- _Exercise aim_
Each of the lines below must be retyped character for character.

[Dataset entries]
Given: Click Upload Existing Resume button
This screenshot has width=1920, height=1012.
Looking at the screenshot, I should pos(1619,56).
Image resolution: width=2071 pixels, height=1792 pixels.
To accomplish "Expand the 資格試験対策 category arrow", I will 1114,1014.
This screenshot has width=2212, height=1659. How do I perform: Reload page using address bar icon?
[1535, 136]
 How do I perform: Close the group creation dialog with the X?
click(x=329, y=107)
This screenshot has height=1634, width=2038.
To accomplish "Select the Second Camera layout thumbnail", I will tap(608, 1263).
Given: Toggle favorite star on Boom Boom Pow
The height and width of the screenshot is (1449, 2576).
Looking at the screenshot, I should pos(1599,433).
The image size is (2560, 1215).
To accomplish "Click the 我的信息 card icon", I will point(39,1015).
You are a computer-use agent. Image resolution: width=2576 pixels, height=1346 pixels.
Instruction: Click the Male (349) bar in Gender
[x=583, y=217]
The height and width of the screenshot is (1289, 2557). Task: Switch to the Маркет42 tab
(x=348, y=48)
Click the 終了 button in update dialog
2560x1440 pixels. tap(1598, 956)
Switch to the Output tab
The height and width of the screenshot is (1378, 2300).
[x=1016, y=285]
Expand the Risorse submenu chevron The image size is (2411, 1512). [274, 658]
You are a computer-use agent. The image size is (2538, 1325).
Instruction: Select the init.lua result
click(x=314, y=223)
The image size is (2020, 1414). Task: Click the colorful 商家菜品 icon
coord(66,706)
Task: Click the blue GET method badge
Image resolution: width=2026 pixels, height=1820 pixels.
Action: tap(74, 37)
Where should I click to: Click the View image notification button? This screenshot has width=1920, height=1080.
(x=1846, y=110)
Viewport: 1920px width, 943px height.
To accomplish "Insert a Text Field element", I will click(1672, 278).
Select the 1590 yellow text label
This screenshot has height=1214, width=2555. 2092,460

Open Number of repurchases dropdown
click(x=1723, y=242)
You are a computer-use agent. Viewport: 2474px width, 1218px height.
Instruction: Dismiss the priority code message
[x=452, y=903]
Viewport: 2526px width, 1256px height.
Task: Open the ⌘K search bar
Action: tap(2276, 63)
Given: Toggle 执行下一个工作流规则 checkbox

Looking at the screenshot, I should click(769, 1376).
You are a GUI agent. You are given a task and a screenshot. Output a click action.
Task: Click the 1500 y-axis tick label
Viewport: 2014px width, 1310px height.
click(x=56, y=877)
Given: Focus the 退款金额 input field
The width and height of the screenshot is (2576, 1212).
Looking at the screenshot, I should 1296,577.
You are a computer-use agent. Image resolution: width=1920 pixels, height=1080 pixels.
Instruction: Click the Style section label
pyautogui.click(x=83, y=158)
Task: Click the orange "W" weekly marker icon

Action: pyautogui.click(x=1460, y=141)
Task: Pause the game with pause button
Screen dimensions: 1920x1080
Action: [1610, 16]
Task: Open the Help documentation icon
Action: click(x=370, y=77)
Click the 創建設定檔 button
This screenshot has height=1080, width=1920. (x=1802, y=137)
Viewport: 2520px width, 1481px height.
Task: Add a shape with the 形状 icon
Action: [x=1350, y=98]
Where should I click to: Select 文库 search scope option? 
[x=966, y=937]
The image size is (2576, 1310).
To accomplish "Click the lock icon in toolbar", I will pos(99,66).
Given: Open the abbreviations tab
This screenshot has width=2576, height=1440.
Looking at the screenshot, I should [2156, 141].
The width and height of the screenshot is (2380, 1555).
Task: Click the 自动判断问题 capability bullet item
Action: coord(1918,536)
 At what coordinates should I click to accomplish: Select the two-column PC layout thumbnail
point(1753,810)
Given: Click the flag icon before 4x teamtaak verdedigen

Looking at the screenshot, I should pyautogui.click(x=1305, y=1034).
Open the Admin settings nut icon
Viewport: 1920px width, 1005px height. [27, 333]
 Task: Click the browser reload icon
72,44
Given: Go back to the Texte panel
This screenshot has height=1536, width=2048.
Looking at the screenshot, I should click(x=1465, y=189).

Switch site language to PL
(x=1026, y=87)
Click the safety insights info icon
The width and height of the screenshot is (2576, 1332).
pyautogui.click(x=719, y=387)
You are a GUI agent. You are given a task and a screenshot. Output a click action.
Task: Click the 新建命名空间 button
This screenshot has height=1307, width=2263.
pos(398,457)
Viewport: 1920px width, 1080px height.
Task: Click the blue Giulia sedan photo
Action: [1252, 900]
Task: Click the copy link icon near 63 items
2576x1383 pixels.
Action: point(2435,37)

- _Task response_
Given: Click Upload Existing Resume button
This screenshot has width=1920, height=1012.
Looking at the screenshot, I should pos(1619,56).
Image resolution: width=2071 pixels, height=1792 pixels.
To accomplish "Expand the 資格試験対策 category arrow", I will 1114,1014.
This screenshot has width=2212, height=1659. How do I perform: Reload page using address bar icon?
[1535, 136]
 How do I perform: Close the group creation dialog with the X?
click(x=329, y=107)
This screenshot has height=1634, width=2038.
To accomplish "Select the Second Camera layout thumbnail", I will tap(608, 1263).
Given: Toggle favorite star on Boom Boom Pow
The height and width of the screenshot is (1449, 2576).
Looking at the screenshot, I should pos(1599,433).
The image size is (2560, 1215).
To accomplish "Click the 我的信息 card icon", I will point(39,1015).
You are a computer-use agent. Image resolution: width=2576 pixels, height=1346 pixels.
Instruction: Click the Male (349) bar in Gender
[x=583, y=217]
The height and width of the screenshot is (1289, 2557). Task: Switch to the Маркет42 tab
(x=348, y=48)
Click the 終了 button in update dialog
2560x1440 pixels. tap(1598, 956)
Switch to the Output tab
The height and width of the screenshot is (1378, 2300).
[x=1016, y=285]
Expand the Risorse submenu chevron The image size is (2411, 1512). [274, 658]
You are a computer-use agent. The image size is (2538, 1325).
Instruction: Select the init.lua result
click(x=314, y=223)
The image size is (2020, 1414). Task: Click the colorful 商家菜品 icon
coord(66,706)
Task: Click the blue GET method badge
Image resolution: width=2026 pixels, height=1820 pixels.
Action: tap(74, 37)
Where should I click to: Click the View image notification button? This screenshot has width=1920, height=1080.
(x=1846, y=110)
Viewport: 1920px width, 943px height.
To accomplish "Insert a Text Field element", I will click(1672, 278).
Select the 1590 yellow text label
This screenshot has height=1214, width=2555. 2092,460

Open Number of repurchases dropdown
click(x=1723, y=242)
You are a computer-use agent. Viewport: 2474px width, 1218px height.
Instruction: Dismiss the priority code message
[x=452, y=903]
Viewport: 2526px width, 1256px height.
Task: Open the ⌘K search bar
Action: tap(2276, 63)
Given: Toggle 执行下一个工作流规则 checkbox

Looking at the screenshot, I should click(769, 1376).
You are a GUI agent. You are given a task and a screenshot. Output a click action.
Task: Click the 1500 y-axis tick label
Viewport: 2014px width, 1310px height.
click(x=56, y=877)
Given: Focus the 退款金额 input field
The width and height of the screenshot is (2576, 1212).
Looking at the screenshot, I should 1296,577.
You are a computer-use agent. Image resolution: width=1920 pixels, height=1080 pixels.
Instruction: Click the Style section label
pyautogui.click(x=83, y=158)
Task: Click the orange "W" weekly marker icon

Action: pyautogui.click(x=1460, y=141)
Task: Pause the game with pause button
Screen dimensions: 1920x1080
Action: [1610, 16]
Task: Open the Help documentation icon
Action: click(x=370, y=77)
Click the 創建設定檔 button
This screenshot has height=1080, width=1920. (x=1802, y=137)
Viewport: 2520px width, 1481px height.
Task: Add a shape with the 形状 icon
Action: [x=1350, y=98]
Where should I click to: Select 文库 search scope option? 
[x=966, y=937]
The image size is (2576, 1310).
To accomplish "Click the lock icon in toolbar", I will pos(99,66).
Given: Open the abbreviations tab
This screenshot has width=2576, height=1440.
Looking at the screenshot, I should [2156, 141].
The width and height of the screenshot is (2380, 1555).
Task: Click the 自动判断问题 capability bullet item
Action: coord(1918,536)
 At what coordinates should I click to accomplish: Select the two-column PC layout thumbnail
point(1753,810)
Given: Click the flag icon before 4x teamtaak verdedigen

Looking at the screenshot, I should pyautogui.click(x=1305, y=1034).
Open the Admin settings nut icon
Viewport: 1920px width, 1005px height. [27, 333]
 Task: Click the browser reload icon
72,44
Given: Go back to the Texte panel
This screenshot has height=1536, width=2048.
Looking at the screenshot, I should click(x=1465, y=189).

Switch site language to PL
(x=1026, y=87)
Click the safety insights info icon
The width and height of the screenshot is (2576, 1332).
pyautogui.click(x=719, y=387)
You are a GUI agent. You are given a task and a screenshot. Output a click action.
Task: Click the 新建命名空间 button
This screenshot has height=1307, width=2263.
pos(398,457)
Viewport: 1920px width, 1080px height.
Task: Click the blue Giulia sedan photo
Action: [1252, 900]
Task: Click the copy link icon near 63 items
2576x1383 pixels.
Action: point(2435,37)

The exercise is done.